Pruitt was arrested and the State charged him with second degree assault and unlawful
possession of a firearm in the first degree. At Pruitt’s arraignment, the court entered a no contact
order prohibiting Pruitt from contacting Spearance. Prior to the trial, Pruitt contacted Spearance
on multiple occasions. The State filed an amended information charging Pruitt with assault in the
second degree with a firearm enhancement, two counts of unlawful possession of a firearm in the
first degree, three counts of tampering with a witness, and nine counts of violation of a protection
order.
At Pruitt’s jury trial, Spearance claimed memory problems. Specifically, Spearance
testified,
I started crying and screaming into the phone, and I guess I had told her some things
that weren’t true. I told her that I was bleeding profusely, and I was shot in the
vagina.
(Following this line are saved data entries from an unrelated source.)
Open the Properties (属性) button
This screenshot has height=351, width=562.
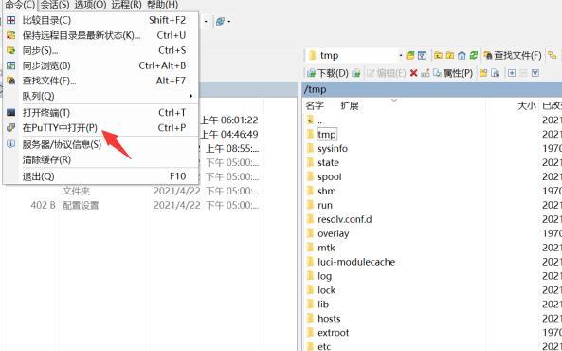(453, 73)
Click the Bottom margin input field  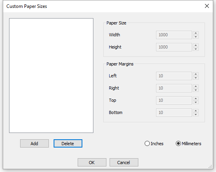pyautogui.click(x=174, y=112)
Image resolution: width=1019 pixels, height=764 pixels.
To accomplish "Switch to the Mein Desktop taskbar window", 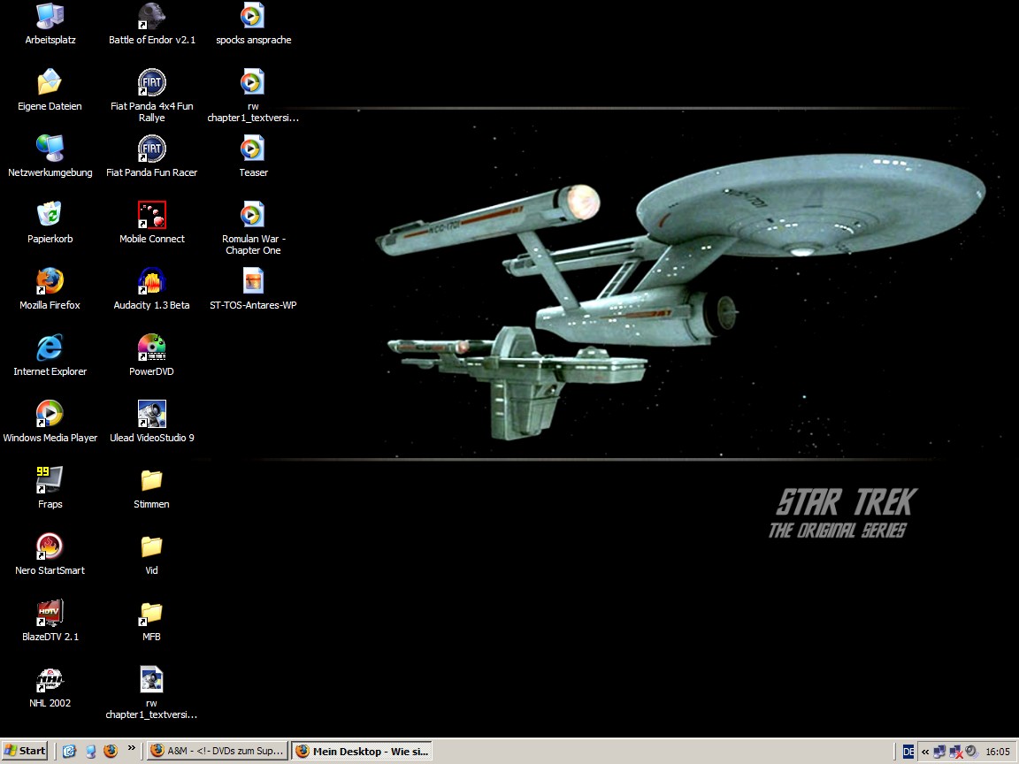I will coord(362,752).
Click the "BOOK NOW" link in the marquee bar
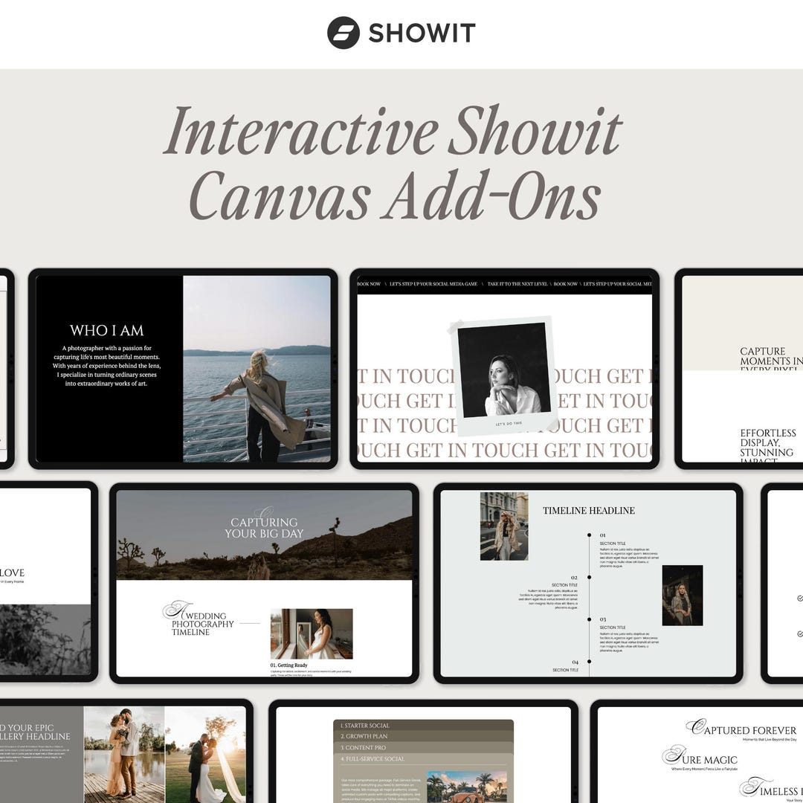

I told her that I had a gun shoved in my mouth, you know. This is all from
what I’m being told. I don’t remember it. I guess the phone was handed to my ex-
husband, and I remember bits and pieces of everything and him screaming at me
and telling me to calm down.
3 RP at 132.
The State sought to introduce the statements that Spearance made to her daughter and Curry
as excited utterances. Pruitt objected arguing that because of the length of time between the alleged
assault and the statements, the statements were inadmissible as excited utterances. The trial court
concluded that the length of time alone did not disqualify the statements as excited utterances and
admitted the statements.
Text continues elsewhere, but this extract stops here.